Now with the (re?)launch of AppleTV* Steve Jobs calls such non-Hollywood content ‘amateur hour’ – this doesn’t surprise me given the level of Hollywood cocksucking Apple has been doing, from DRM to podcasts and iTunes programming – but it might be to those older guard that bought the message that Apple was the 1984-style revolution, rather than the same-old same-old. RCA rather than FRB, as history has proved.

This is partly what killed podcasting, stopped it being a true revolution with real voices and ended up with pseudo-‘real’ vox pop shows, stealth subvertising and sublebrity gossip pap. The voices were there, the content was there, and the old guard who had the fire – and still do – are still going, but really as a force to threaten the monopoly of old media it is dead. The other part of this was the terrible and inept attempt to ‘monetize’ podcasting before it ever had a chance to mature – a goldrush which also took the wind out of it’s sails. Interesting that most of the podcasters or people who made a big thing of this are either no longer podcasting or part of their companies (like Adam Curry who has left Mevio, formerly BT Podshow, formerly Podshow…) or not carrying advertising or co-pro deals anymore.

The ones left do it for the love of it…and mostly were the original old guard. They didn’t jump on it as a money making scheme, and so thus when the sponsors and PR-puff has evaporated they’ve kept going. We never needed Apple, nor BT Podshow/Mevio or NPR or BBC…but it’s sad to think what might have been, a real revolution in user generated content actually threatening the mainstream, rather than podcasting now seen as a rather quaint adjunct to blogging, and a passing fad, or as another output dumping channel for pre-done broadcast shows, a marketing option ticklist along with RSS and email lists…

As has been pointed out with the iPhone and now iTunes Ping Apple likes it’s closed systems, walled gardens, control. I suspect this is the reason for the push of gatekeeper approved old media – it’s reliable, inoffensive, bland, readymade and easily repackaged and keeps the advertisers and sponsors happy.

What it lacks is independence, creativity, new ideas and truly new content – and this is surprising for a company that used to pride itself in having those values. Apple really has become a mainstream media whore, from DRM, iTunes and iPod sucking up to the music industry to Apple TV and iTunes video now doing same to Hollywood and TV companies. But how sustainable is it to serve up the same old slop – how can Apple really differentiate itself by repackaging content like that – especially when unlike the novelty of new devices like iPod watching video on a computer screen is well out the gate – see YouTube, iPlayer, Hulu et al for that. I do think in the near future we’ll see the walled garden approach as quaint and rather old-fashioned.

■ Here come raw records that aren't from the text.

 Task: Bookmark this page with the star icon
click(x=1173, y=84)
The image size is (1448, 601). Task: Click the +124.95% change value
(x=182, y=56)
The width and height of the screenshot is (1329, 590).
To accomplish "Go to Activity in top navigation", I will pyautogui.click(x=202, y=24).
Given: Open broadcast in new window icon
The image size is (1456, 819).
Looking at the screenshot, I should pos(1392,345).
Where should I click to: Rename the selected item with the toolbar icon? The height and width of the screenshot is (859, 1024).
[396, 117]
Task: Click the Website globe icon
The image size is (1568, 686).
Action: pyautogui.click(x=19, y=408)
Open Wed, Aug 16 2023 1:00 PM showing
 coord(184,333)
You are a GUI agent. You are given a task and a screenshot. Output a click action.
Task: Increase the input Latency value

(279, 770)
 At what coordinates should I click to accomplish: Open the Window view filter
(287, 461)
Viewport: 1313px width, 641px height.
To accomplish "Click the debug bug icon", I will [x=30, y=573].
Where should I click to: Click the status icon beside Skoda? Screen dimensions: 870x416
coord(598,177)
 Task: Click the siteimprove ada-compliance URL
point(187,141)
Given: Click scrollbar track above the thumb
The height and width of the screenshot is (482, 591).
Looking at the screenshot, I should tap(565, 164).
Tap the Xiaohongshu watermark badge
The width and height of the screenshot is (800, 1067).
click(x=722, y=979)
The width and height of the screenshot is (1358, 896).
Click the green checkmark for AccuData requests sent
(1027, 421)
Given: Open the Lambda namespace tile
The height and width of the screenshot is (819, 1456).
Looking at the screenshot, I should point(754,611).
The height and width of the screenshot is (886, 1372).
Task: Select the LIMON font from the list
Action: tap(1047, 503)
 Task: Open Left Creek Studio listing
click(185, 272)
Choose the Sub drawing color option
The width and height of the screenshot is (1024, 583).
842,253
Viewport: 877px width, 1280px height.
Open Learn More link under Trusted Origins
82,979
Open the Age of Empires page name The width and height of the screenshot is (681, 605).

So maybe Apple shouldn’t be so sniffy about ‘amateur’ content – because independent producers can and will produce all those, if Apple lets them, rather than sidelining them as a freakshow. Seems strange to be simultaneously associated with podcasting because of early adoption and support, then , or keep them off the podcasting page in preference for repackaged old media shows you can get elsewhere? I’d have thought having unique content was a priority, maybe I was wrong…* a product that will probably go the way of iTunes Ping because really, non-techy people do not associate computers with televisions, even after 20 years of trying to ‘synergise’ them into one device. The wins that Apple and others have made putting a computer in nearly every home, that separation still exists despite Microsoft and it’s media centre and AppleTV’s lack of takeup. I’m not surprised, it’s similar to HiFi – yes you can get a combined system to do everything, but why settle for a device that does everything but at a price of limited quality or features – when existing and more socially acceptable separate devices do so much more at higher quality? Consumers are not dumb…

Comments

One response to “Apple ‘amateur hour’ – old media vs new media”

  1. Deek Deekster avatar

    A succinct analysis. As well as dominating markets and removing opportunities for new talent to emerge Apple’s TV and Hollywood whoring also extends toapplying prurient morality to their online content – nipples are evil, etc. Censorship up with which we must not put.